Recentemente l’Agenzia delle Entrate (interpello n. 446 del 2021) è tornata sull’argomento delle attività agricole connesse di prestazione di servizi, fornendo ulteriori precisazioni sui requisiti necessari perché dette attività non siano considerate commerciali.
Ricordiamo che secondo l’art. 2135 del Codice Civile le attività agricole connesse possono essere considerate tali se:
– sono svolte da un imprenditore che svolge attività agricole primarie, cioè di coltivazione, silvicoltura e allevamento (requisito soggettivo);
– l’attività di servizi avviene tramite l’utilizzo prevalente di attrezzature o risorse normalmente impiegate nell’attività agricola esercitata (requisito oggettivo).
A tali attività si applica una tassazione forfettaria: l’Irpef dovuta si calcola sul 25% dei ricavi registrati ai fini IVA; l’IVA da versare all’Erario è pari al 50% dell’IVA sulle operazioni fatturate.
Con l’interpello citato l’Agenzia delle Entrate ha precisato che le risorse dell’azienda normalmente utilizzate nell’attività agricola svolta “sono da individuare tra gli elementi materiali e immateriali necessari al conseguimento dell’obiettivo aziendale.

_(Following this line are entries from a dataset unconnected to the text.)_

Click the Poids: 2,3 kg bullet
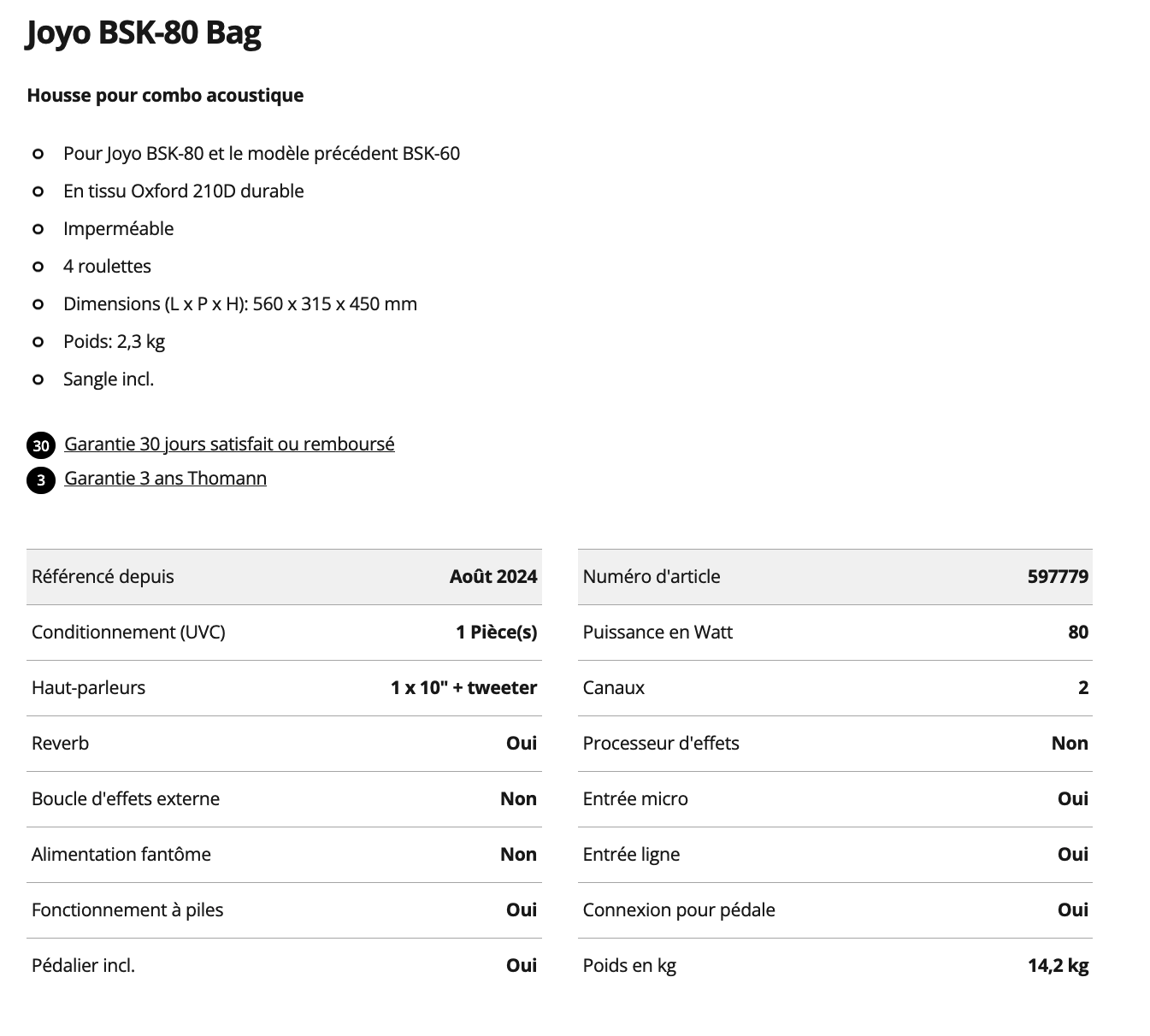The width and height of the screenshot is (1150, 1036). (x=114, y=342)
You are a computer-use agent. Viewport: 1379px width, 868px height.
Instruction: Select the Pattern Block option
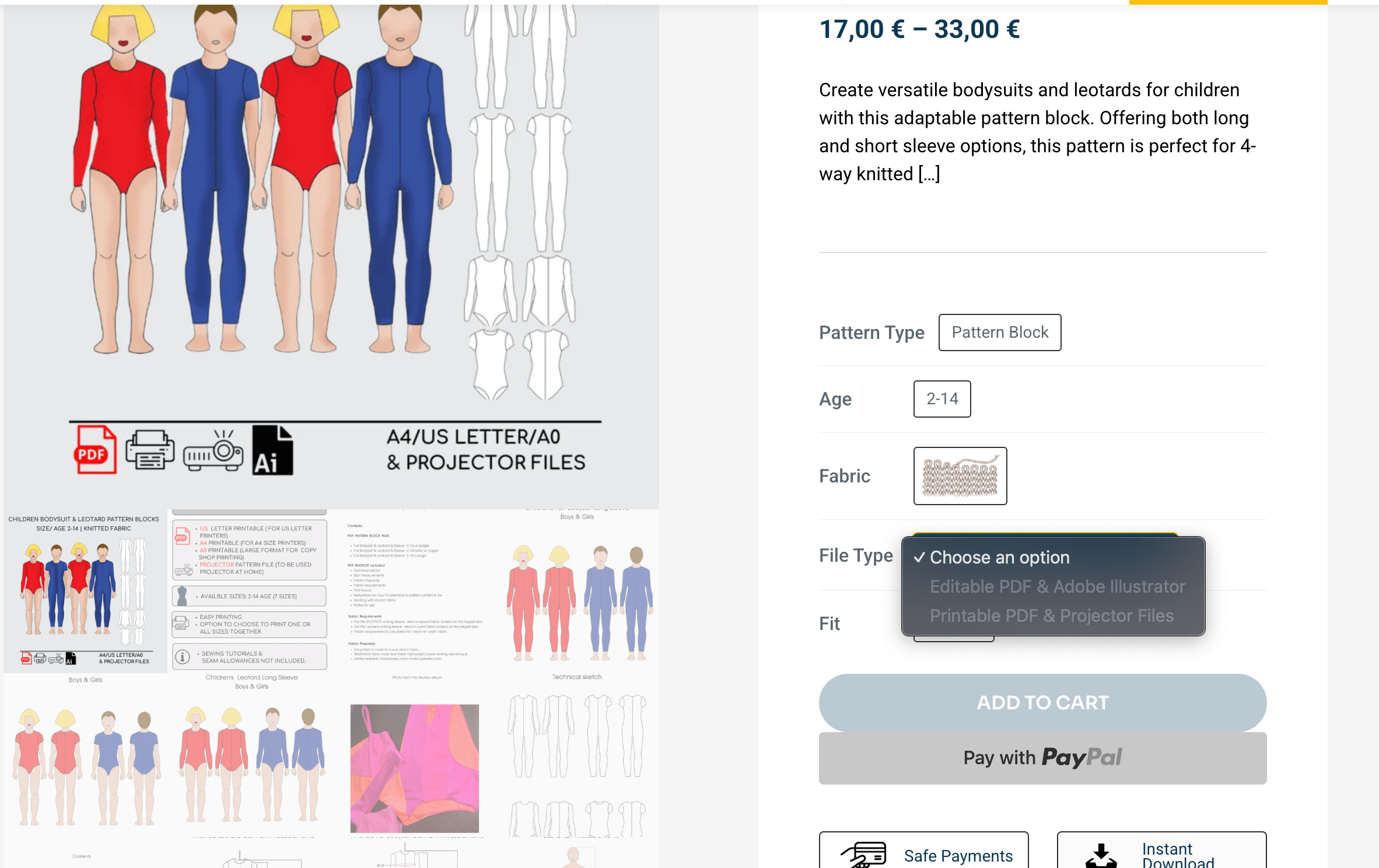[1000, 332]
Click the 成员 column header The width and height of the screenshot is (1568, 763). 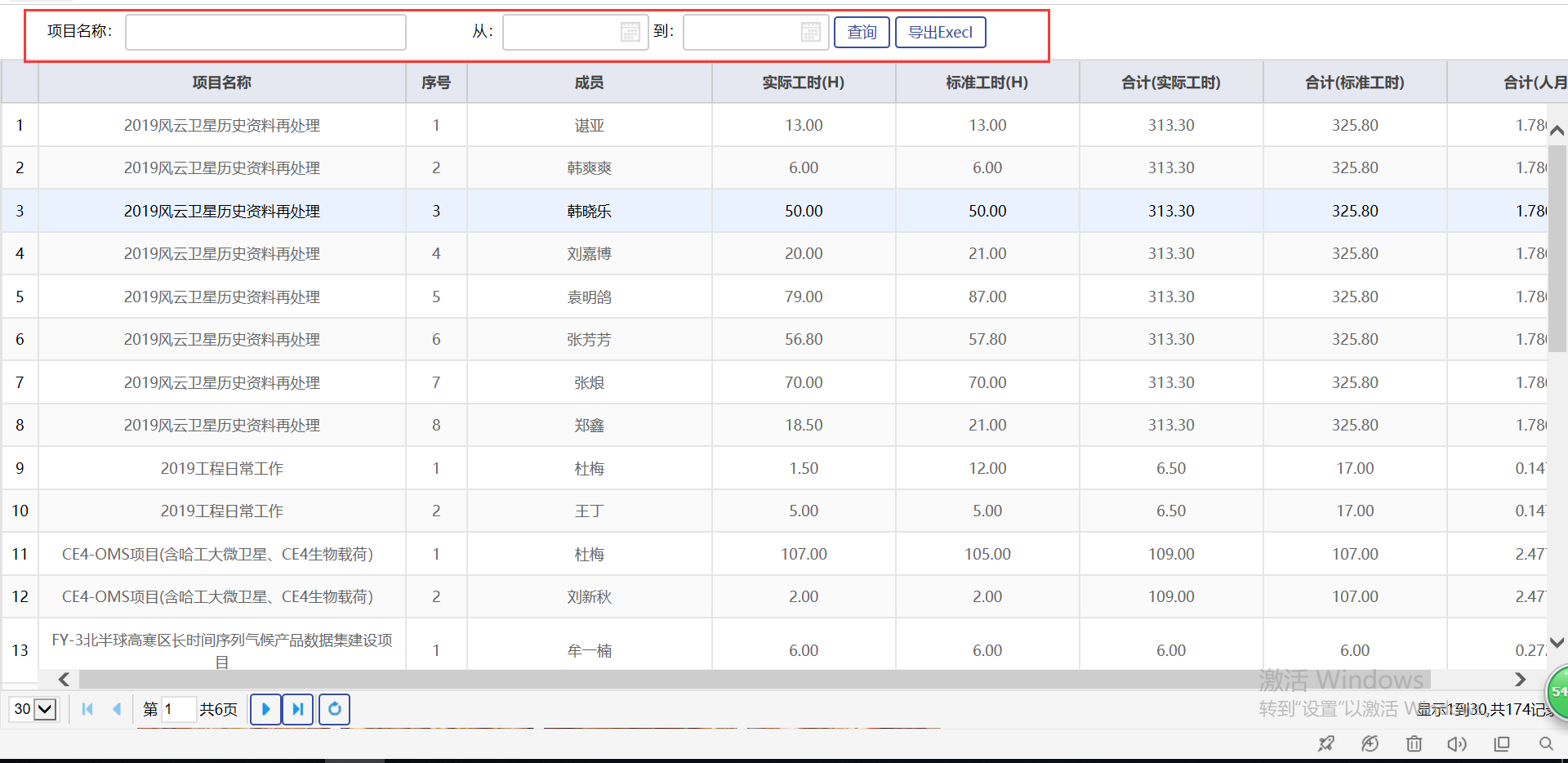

Sono quindi risorse, ad esempio, i terreni, i fabbricati, le attrezzature, il personale, il capitale, il know-how, ecc.”.
Va inoltre tenuto presente che, secondo l’Agenzia delle Entrate (Circolare n. 44/E del 2002), “per poter rientrare fra le attività connesse, l’attività di fornitura di beni o servizi da parte dell’imprenditore agricolo non deve aver assunto per dimensione, organizzazione di capitali e risorse umane, la connotazione di attività principale; in tal senso le attrezzature agricole non devono essere impiegate nell’attività connessa in misura prevalente rispetto all’utilizzo operato nell’attività agricola di coltivazione del fondo, del bosco o di allevamento”.